Par Vincent Hugeux – lexpress.fr
Si la tension monte à Abidjan, le président élu s’efforce avant tout d’asphyxier le clan Gbagbo. Entre enlisement et affrontement, sa marge de manoeuvre est étroite.
Laurent Gbagbo, le mauvais perdant, et Alassane Dramane Ouattara (ADO), l’élu sans palais, connaissent-ils les règles de l’awalé? Des graines, une planchette de bois creusée de douze cases et divisée en deux territoires, le Nord et le Sud: très prisé sur le continent noir, ce jeu de stratégie requiert un mélange de patience et d’audace.

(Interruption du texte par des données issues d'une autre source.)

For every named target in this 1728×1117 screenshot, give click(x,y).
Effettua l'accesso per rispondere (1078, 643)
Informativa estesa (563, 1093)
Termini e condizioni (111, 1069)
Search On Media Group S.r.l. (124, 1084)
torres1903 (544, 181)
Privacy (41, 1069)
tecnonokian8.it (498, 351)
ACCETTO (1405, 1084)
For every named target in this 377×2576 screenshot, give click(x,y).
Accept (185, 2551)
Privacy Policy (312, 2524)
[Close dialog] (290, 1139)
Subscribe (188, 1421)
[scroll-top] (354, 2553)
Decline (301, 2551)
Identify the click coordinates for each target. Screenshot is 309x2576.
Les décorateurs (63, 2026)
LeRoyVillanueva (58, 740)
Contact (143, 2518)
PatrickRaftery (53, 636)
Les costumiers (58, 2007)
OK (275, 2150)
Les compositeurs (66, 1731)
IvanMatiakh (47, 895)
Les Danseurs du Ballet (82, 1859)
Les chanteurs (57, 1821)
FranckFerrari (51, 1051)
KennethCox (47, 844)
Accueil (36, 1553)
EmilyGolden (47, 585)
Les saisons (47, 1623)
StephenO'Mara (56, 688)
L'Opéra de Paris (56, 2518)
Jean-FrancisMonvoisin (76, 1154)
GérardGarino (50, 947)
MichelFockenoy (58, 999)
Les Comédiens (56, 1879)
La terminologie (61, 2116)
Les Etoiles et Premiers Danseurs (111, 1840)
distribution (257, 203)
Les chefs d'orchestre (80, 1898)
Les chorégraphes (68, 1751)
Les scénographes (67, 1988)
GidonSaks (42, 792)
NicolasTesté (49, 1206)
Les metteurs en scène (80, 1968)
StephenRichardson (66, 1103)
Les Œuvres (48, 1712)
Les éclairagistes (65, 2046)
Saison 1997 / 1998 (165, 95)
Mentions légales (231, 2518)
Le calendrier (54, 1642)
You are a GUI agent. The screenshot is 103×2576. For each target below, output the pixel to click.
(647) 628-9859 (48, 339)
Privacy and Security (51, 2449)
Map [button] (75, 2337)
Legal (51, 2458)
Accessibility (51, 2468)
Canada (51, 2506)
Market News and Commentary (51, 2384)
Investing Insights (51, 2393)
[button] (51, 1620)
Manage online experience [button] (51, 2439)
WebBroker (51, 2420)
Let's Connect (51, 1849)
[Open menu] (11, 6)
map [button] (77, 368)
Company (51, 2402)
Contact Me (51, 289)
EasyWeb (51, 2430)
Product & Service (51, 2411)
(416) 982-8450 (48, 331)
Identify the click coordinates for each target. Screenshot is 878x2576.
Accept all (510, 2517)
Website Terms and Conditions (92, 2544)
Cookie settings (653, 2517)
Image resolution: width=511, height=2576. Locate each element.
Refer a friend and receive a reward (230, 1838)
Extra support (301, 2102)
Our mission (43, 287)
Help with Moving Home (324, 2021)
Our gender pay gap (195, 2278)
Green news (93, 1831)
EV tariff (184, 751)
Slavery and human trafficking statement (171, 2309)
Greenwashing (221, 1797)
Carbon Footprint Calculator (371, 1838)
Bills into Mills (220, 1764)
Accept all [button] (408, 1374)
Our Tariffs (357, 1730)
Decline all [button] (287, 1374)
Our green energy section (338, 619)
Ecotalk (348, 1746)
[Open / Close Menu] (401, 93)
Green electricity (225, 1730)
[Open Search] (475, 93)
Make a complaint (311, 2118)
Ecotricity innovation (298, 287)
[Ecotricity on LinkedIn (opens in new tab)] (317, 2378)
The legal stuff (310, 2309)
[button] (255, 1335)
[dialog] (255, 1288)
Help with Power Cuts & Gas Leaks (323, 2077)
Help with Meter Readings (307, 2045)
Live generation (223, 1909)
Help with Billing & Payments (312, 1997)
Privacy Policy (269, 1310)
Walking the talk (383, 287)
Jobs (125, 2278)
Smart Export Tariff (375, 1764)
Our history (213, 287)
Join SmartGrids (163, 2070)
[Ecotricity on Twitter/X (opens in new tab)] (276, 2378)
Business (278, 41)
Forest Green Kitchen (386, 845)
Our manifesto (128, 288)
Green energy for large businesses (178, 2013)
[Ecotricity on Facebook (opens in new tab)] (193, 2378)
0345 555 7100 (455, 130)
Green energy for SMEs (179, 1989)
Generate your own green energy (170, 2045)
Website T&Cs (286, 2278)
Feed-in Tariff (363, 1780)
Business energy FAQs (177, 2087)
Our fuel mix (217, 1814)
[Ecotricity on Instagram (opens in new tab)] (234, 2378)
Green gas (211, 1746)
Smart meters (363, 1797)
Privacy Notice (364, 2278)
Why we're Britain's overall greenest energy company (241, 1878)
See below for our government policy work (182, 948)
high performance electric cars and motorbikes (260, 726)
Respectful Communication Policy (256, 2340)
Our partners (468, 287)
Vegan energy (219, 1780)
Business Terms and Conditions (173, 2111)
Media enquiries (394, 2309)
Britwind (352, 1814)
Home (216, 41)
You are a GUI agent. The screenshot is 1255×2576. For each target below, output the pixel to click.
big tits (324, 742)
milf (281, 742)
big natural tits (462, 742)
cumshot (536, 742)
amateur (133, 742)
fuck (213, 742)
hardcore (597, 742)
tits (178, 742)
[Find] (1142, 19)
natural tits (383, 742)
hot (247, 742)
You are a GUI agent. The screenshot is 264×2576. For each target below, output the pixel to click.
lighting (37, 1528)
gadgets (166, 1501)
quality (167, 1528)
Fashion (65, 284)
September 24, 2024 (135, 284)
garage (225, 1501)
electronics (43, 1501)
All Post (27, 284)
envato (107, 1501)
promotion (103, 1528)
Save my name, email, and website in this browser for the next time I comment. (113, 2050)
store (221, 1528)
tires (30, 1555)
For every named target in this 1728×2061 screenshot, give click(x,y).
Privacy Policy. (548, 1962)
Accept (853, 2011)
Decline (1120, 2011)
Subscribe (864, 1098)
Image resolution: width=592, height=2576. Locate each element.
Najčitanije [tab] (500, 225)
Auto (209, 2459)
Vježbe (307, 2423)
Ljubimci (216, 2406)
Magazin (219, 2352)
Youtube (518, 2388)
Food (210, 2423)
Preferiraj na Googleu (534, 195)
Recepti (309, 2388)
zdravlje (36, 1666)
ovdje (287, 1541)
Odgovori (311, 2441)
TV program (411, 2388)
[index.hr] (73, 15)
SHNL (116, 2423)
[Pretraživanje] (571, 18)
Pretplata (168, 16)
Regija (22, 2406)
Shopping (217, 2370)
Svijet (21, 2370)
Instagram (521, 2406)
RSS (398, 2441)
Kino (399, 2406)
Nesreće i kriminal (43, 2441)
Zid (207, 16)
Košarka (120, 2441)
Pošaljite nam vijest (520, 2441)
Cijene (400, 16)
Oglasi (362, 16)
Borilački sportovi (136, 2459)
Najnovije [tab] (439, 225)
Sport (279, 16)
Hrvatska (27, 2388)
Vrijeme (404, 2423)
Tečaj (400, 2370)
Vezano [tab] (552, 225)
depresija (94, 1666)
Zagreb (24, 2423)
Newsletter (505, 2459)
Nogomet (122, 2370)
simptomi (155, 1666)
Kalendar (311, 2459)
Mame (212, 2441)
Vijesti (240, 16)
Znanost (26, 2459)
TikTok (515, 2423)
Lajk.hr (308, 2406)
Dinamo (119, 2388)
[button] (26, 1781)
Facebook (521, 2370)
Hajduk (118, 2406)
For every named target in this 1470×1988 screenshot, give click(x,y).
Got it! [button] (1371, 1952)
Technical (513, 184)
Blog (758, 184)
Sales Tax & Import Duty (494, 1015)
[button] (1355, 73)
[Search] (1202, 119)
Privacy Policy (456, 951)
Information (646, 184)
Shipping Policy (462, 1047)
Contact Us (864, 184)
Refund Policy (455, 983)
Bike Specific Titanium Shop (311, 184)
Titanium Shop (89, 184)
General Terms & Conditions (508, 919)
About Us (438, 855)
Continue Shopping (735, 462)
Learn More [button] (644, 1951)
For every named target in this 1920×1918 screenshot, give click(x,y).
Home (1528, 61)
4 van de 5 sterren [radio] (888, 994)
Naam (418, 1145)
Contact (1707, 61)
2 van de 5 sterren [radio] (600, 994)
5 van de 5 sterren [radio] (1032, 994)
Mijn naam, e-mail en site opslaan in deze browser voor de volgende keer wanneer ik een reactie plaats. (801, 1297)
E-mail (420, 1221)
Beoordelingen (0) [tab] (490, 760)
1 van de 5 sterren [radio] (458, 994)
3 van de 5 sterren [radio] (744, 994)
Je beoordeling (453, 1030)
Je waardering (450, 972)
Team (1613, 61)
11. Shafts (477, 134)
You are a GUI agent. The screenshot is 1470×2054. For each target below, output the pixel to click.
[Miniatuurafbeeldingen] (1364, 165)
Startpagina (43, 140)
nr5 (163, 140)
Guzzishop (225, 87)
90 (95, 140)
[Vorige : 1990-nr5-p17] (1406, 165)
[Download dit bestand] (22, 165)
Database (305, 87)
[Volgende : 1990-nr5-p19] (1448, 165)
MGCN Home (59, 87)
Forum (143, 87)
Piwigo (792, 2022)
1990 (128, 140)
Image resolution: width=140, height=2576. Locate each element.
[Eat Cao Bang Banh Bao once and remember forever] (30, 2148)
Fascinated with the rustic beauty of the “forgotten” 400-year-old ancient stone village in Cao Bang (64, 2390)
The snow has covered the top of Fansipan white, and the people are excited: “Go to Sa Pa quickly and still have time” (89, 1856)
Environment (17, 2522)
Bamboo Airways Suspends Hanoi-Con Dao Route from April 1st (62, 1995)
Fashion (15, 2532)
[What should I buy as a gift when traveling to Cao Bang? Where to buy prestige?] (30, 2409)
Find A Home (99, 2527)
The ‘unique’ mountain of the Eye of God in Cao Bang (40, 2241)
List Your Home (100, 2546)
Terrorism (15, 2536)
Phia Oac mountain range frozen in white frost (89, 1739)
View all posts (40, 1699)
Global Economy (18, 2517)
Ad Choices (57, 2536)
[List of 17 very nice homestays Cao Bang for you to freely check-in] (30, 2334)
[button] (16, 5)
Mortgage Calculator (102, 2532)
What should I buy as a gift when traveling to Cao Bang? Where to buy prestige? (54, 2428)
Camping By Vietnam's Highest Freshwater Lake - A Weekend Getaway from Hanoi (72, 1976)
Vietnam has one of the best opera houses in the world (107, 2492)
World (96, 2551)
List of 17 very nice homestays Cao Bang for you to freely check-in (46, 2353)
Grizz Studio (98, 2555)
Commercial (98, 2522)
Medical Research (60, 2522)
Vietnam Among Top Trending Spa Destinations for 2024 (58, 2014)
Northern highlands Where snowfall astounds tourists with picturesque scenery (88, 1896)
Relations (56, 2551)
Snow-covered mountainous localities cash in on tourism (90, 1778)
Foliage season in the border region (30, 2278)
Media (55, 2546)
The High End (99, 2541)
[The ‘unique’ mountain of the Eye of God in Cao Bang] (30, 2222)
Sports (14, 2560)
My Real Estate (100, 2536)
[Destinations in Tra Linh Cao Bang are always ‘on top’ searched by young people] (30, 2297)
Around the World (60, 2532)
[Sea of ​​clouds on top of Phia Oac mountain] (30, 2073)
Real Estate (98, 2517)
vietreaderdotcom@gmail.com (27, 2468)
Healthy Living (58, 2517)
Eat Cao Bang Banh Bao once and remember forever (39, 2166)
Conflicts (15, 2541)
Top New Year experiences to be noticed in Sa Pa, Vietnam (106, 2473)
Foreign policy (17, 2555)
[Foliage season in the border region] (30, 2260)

Hanté par le spectre du bain de sang et fort d’un soutien international unanime, instances africaines comprises, Ouattara s’en tenait en début de semaine à la ligne du grignotage et de l’asphyxie. Reclus dans son QG, un palace abidjanais, il s’échine à assécher le marigot de son « frère » Gbagbo. Trésor public, fisc, douanes, ports, comité de gestion du cacao, médias d’Etat, ambassades: le vainqueur place ses hommes aux commandes de la fonction publique. Quadrillage virtuel, à ce stade, puisque les hauts fonctionnaires fidèles au putschiste électoral Laurent Gbagbo s’accrochent eux aussi à leur fauteuil.
L’épilogue de cette guérilla d’usure se joue sur deux fronts: les finances et l’armée. Il s’agit d’obtenir de la Banque centrale des Etats de l’Afrique de l’Ouest (BCEAO) qu’elle renonce à honorer la signature de l’équipe sortante au profit de celle du gouvernement que dirige Guillaume Soro. Certes, la maîtrise, toute en opacité, des pactoles cacaoyer et portuaire a permis au clan Gbagbo de se constituer au fil des ans un solide trésor de guerre. « Mais pas à la hauteur des besoins, nuance un initié. Les salaires de novembre n’ont pas été payés intégralement. » S’il a acheté, galons et prébendes à l’appui, l’allégeance des hauts gradés des Forces armées nationales (Fanci), le sortant n’est nullement assuré de celle de la troupe. Une poignée d’officiers auraient, de plus, informé Ouattara de leur ralliement.
« Quelques jours pour convaincre Gbagbo »
Dans l’entourage de celui-ci, l’impatience grandit. Guillaume Soro, qui fut le chef politique de l’insurrection nordiste, redoute un enlisement propice à la tactique du bunker adoptée par un Gbagbo dont il devint, en 2007, le Premier ministre. D’où la tentation de lancer les anciens rebelles des Forces nouvelles à l’assaut de la primature, voire de la capitale, Yamoussoukro, tout en misant sur les défections dans les rangs des Fanci. Va-tout hasardeux: l’issue des combats paraît incertaine et Ouattara ternirait ainsi, en Afrique comme ailleurs, son aura légaliste. Reste à prouver que l’élu des urnes pourra déloger sans recours aux armes le président coucou.
A Paris comme au siège de l’ONU, on veut le croire. « Il reste quelques jours pour convaincre Gbagbo de s’effacer, confie un expert français. Par les pressions et les sanctions. Mais aussi en lui offrant des garanties de tranquillité s’il fait le bon choix. » Quinze jours après le second tour, l’énigme perdure: peut-on, au jeu de l’awalé, vaincre un tricheur à la régulière?